Il giorno e la storia: Razione straordinaria di marmellata
Prosegue la rubrica dedicata all'anniversario degli 80 anni dallo scoppio della seconda guerra mondiale. Oggi, l'argomento è la penuria di viveri
Il Corriere della Sera del 16 luglio 1943 intitola “Razione straordinaria di marmellata. Il ritiro di 1 chilo di patate”. E’ una notizia magnifica, considerando che siamo in tempo di guerra.
In quel luglio infatti «si temeva un peggioramento della situazione già tanto drammatica – annota Carlo Venegoni in un documento manoscritto conservato presso l’ISEC di Sesto San Giovanni – I lavoratori mancavano di tutto. Anche le misere distribuzioni dei generi tesserati (pane, grassi, zucchero, latte) erano in gran parte sospese. Fioriva la borsa nera, ma la capacità di acquisto dei salari per effetto della inflazione era ridotta a circa un quarto del valore anteguerra».
Evviva dunque la marmellata! Ma questo ben di Dio non è per tutti, non per tutte le età e non per tutte le città!
«La Sezione provinciale dell’alimentazione comunica che per il mese di luglio verrà distribuita agli aventi diritto (giovani fino a 18 anni e adulti oltre 65 anni) nei Comuni di Milano, Legnano, Lodi, Monza, Rho e Sesto San Giovanni una razione straordinaria di 500 grammi individuali di marmellata. Il prelevamento si effettuerà presso l’abituale fornitore usando il buono di prelevamento…». Il chilo di patate è solo per Milano.
Ci si doveva quindi arrangiare, se si riusciva, ad acquistare i prodotti alimentari illegalmente, alla “borsa nera”, pagandoli profumatamente con denaro o in natura con degli scambi di generi vari. Il Cotonificio Cantoni negli anni dell’occupazione tedesca dopo l’armistizio dell’8 settembre ’43 oltre a fornire saltuariamente viveri alle maestranze si adoperò anche per sottrarre ai tedeschi le pezze lavorate bagnandole alla consegna per far risultare identico il peso ricevuto in materia prima: tutte le stoffe in surplus venivano suddivise tra gli operai ed operaie perché potessero utilizzarli negli scambi clandestini.
Una volta mia nonna Eugenia, che tutti chiamavano Génia, è andata in bicicletta ad Uboldo, dove i legnanesi si recavano abitualmente per comperare le patate alla borsa nera direttamente dai contadini. Quella volta non so come è riuscita oltre al chilo di patate ad acquistare ben cinque chili di marmellata di fichi! Una cosa che non vedevano da anni! Com’era dolce, com’era buona!

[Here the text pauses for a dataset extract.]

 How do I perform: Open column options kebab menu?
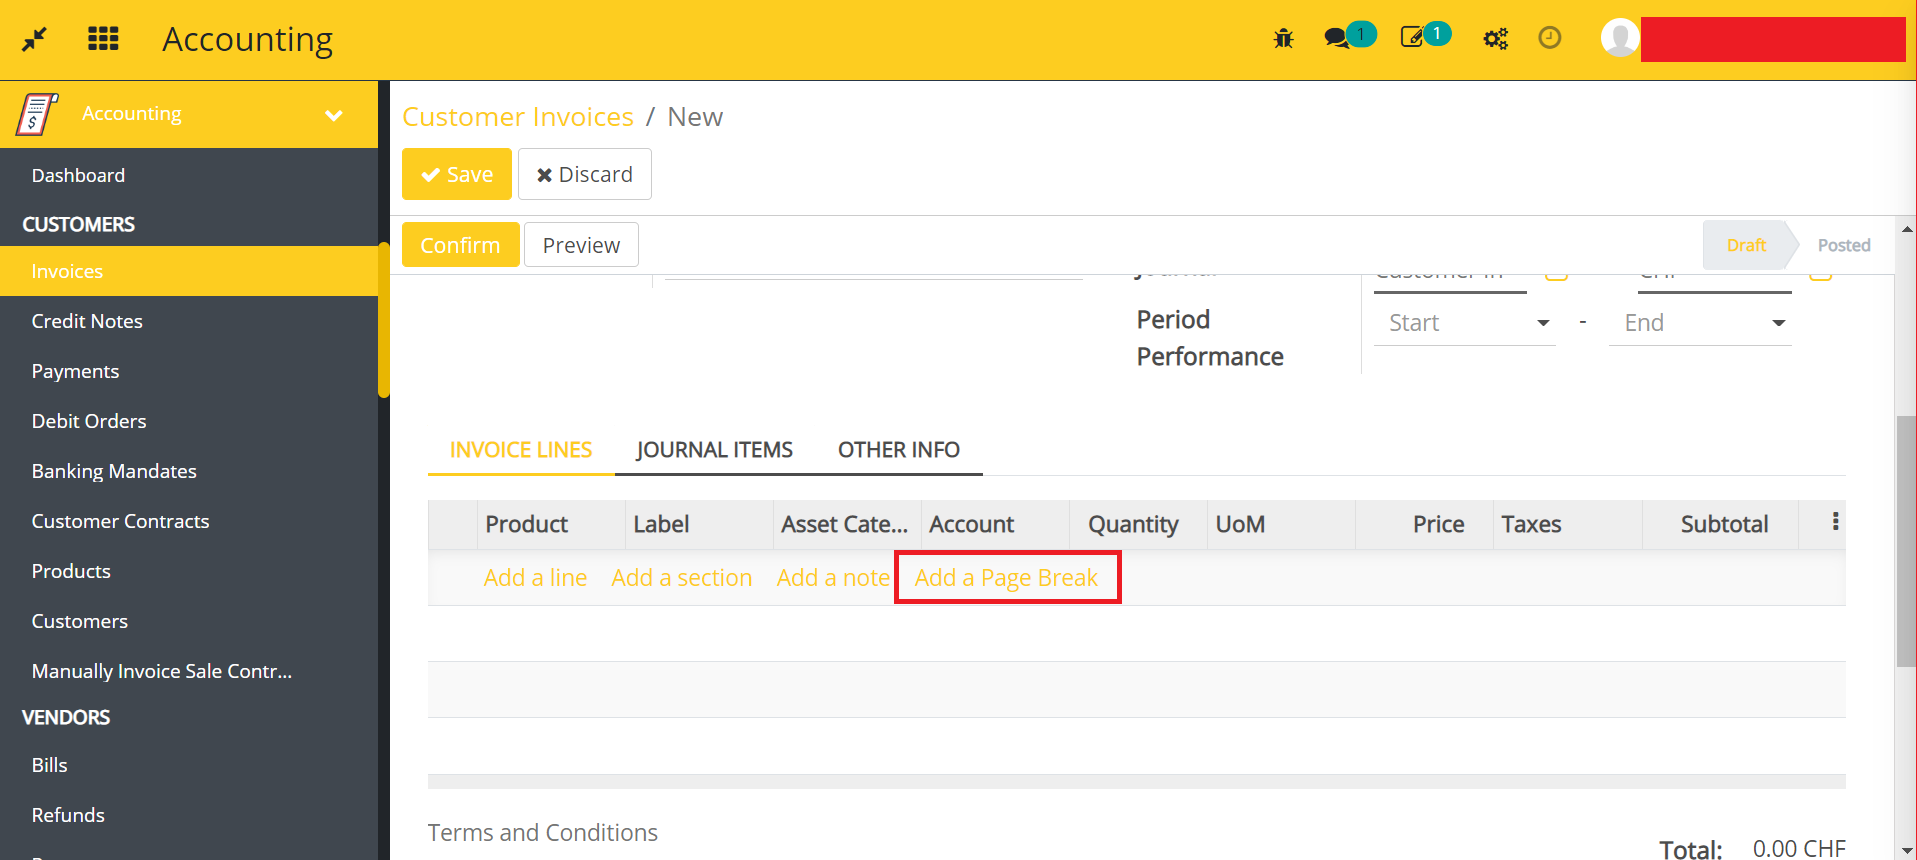[x=1835, y=522]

Nonna Génia iniziò ad assaggiarla pedalando verso casa, un pochino solo, un altro pochino, arrivata a casa solo un assaggino, per pareggiare la cunetta formatasi dalla cucchiaiata e… di pareggio in pareggio nel giro di poche ore i cinque chili di marmellata di fichi non c’erano più.
La mattina dopo la nonna si sveglia e non ci vede più. Panico. Cosa facciamo? Chiamiamo il dottore? Aveva quarant’anni e una figlia adolescente. Ed era diventata cieca.
Il medico capì subito la situazione: un picco di glucosio le aveva provocato un aumento di pressione e la cecità temporanea. Le applicò delle sanguisughe (si usava così, non avendo di meglio) e le ordinò di stare alla larga dalla marmellata per qualche tempo.
Nel giro di pochi giorni nonna Génia si ristabilì completamente e a 96 anni suonati ricordava la paura della cecità, l’imbarazzo della “confessione” al medico e il ribrezzo delle sanguisughe. Ma anche il gusto di quella marmellata: «Cuma l’évadulsa, cuma l’évabòna!»
In un sito specializzato sui menu fascista, abbiamo trovato la ricetta per la marmellata di fichi senza zucchero. Eccola: Mischiate un quantitativo di succo d’uva pari a quello della frutta frullata, mettete a cuocere fuoco lento per circa due ore. Qualcuno, senza usare l’uva, usa qualche grammo di acido salicilico a fine cottura. Mettete nei barattoli, chiudete i barattoli e rovesciateli su di un canovaccio (in modo da sterilizzare e fare il sottovuoto) per un quarto d’ora almeno.